WHAT THE TASK REQUIRES ▸ The lines below that include the word "Cloud" are to be reported.

^^^^^^^^^^^^^^^^

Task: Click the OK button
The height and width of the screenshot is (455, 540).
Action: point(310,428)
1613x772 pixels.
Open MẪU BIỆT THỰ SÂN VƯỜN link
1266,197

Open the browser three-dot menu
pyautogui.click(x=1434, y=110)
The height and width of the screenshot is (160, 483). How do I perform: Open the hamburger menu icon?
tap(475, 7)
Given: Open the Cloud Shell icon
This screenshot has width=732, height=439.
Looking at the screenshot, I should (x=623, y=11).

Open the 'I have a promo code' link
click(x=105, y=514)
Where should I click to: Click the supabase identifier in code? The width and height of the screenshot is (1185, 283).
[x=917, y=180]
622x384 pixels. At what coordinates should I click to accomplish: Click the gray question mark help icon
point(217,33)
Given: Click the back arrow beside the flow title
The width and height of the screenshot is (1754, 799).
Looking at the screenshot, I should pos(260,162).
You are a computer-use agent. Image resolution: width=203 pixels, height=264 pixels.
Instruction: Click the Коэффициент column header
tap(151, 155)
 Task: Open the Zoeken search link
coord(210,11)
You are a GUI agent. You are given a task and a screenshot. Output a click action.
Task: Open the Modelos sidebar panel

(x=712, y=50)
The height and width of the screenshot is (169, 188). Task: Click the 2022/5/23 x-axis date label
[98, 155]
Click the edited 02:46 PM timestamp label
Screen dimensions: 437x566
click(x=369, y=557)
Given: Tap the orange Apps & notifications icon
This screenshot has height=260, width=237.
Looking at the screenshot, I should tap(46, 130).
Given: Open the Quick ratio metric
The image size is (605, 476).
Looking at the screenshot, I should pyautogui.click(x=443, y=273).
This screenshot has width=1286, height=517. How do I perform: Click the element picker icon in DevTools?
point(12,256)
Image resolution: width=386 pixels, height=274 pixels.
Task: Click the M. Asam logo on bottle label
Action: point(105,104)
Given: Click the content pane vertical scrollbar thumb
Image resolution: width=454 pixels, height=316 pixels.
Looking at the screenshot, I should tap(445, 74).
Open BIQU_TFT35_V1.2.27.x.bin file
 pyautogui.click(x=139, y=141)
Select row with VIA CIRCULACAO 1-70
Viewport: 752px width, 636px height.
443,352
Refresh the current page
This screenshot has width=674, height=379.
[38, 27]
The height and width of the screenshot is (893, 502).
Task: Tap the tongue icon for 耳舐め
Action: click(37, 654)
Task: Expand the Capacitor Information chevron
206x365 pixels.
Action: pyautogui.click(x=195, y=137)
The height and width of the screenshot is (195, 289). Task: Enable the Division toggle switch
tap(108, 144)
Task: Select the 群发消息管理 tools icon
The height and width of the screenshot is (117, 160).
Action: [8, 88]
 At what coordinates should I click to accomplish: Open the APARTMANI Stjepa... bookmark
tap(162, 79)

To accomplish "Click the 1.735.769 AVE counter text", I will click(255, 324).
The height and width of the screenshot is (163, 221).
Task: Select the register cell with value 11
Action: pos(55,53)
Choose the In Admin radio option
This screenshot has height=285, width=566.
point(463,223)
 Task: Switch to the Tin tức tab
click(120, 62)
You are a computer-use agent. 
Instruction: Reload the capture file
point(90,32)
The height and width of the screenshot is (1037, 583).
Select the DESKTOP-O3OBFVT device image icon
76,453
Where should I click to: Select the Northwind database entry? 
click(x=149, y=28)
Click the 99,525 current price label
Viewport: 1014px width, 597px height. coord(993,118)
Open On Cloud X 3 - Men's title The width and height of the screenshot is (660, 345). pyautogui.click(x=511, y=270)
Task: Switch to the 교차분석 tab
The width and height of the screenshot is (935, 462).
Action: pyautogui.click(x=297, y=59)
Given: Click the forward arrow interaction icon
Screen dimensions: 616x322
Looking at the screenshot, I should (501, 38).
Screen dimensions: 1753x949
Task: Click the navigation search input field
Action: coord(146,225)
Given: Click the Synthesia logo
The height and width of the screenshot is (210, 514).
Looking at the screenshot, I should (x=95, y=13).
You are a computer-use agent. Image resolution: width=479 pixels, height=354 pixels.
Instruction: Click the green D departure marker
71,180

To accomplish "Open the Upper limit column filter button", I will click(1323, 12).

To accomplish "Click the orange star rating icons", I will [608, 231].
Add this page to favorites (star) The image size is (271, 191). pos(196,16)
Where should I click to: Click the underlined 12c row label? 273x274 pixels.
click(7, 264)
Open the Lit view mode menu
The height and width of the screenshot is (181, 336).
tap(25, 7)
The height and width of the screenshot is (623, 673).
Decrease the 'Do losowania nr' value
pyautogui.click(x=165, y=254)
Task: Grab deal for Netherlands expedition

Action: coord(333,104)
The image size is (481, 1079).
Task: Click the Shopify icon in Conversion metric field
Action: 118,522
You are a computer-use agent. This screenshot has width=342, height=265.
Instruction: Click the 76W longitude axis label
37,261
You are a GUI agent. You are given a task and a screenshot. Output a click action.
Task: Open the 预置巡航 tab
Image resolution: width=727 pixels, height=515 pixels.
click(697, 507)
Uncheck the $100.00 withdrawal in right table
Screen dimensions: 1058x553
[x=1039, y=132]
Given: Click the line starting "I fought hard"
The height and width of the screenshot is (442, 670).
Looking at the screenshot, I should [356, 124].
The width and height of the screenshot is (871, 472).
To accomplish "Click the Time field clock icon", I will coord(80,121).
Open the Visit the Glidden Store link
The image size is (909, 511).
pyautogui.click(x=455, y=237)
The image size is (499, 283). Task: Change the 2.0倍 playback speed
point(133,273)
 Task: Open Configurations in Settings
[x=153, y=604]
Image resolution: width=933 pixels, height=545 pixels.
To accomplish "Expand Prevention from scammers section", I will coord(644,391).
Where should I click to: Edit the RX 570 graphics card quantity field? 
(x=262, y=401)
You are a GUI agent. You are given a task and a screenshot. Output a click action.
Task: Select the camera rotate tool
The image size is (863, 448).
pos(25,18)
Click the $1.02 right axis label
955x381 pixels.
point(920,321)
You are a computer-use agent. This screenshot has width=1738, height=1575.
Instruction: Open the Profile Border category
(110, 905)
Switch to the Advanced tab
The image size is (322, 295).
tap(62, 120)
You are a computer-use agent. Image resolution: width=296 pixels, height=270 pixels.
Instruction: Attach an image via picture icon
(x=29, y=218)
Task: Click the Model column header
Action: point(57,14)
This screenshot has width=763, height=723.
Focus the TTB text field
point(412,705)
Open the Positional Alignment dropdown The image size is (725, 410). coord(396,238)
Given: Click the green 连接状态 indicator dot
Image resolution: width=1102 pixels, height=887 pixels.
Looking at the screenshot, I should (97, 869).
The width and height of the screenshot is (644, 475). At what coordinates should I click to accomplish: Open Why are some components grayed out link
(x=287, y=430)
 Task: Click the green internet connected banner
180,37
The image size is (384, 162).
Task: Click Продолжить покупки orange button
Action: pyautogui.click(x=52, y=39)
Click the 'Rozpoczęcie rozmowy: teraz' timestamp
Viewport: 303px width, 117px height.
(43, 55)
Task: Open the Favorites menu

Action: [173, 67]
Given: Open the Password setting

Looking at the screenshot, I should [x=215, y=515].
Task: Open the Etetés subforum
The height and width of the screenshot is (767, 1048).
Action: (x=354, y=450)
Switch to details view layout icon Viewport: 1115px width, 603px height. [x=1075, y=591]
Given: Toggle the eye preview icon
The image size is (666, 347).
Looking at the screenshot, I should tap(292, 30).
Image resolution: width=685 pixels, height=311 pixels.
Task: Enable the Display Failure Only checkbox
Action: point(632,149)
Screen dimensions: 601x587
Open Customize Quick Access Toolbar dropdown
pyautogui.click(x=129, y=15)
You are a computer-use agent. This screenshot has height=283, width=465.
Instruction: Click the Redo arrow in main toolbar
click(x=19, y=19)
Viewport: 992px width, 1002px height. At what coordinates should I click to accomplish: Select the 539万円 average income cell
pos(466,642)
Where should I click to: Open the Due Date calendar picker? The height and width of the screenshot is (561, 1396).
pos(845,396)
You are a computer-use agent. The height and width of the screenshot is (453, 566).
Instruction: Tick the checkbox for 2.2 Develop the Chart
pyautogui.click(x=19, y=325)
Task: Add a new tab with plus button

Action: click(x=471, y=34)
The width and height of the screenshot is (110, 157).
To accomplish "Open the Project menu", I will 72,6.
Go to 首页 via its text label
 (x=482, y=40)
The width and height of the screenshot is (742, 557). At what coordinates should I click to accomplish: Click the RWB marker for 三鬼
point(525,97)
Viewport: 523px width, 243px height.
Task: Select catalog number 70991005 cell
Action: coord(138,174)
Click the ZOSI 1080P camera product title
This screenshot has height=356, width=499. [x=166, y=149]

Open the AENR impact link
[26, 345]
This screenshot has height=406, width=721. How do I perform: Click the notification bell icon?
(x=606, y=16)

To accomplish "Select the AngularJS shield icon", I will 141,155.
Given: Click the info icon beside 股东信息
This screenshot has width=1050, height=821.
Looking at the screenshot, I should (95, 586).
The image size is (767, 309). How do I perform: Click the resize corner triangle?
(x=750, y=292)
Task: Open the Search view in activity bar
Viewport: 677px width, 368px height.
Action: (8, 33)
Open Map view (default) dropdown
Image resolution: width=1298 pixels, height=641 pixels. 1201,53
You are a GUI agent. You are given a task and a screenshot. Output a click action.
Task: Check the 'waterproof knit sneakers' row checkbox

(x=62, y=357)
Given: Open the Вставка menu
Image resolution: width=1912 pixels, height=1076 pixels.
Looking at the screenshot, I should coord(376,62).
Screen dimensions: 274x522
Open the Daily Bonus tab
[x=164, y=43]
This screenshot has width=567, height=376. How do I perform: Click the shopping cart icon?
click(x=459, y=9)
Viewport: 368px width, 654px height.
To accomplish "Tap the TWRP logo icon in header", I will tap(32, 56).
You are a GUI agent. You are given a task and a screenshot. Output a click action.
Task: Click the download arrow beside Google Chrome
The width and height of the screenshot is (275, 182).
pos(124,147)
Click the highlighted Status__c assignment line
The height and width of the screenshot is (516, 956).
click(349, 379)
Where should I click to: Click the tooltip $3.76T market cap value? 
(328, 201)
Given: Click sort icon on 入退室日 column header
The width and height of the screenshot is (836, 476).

^^^^^^^^^^^^^^^^

WRITTEN SOLUTION ▸
Given: Open the Cloud Shell icon
Open On Cloud X 3 - Men's title The width and height of the screenshot is (660, 345). pyautogui.click(x=511, y=270)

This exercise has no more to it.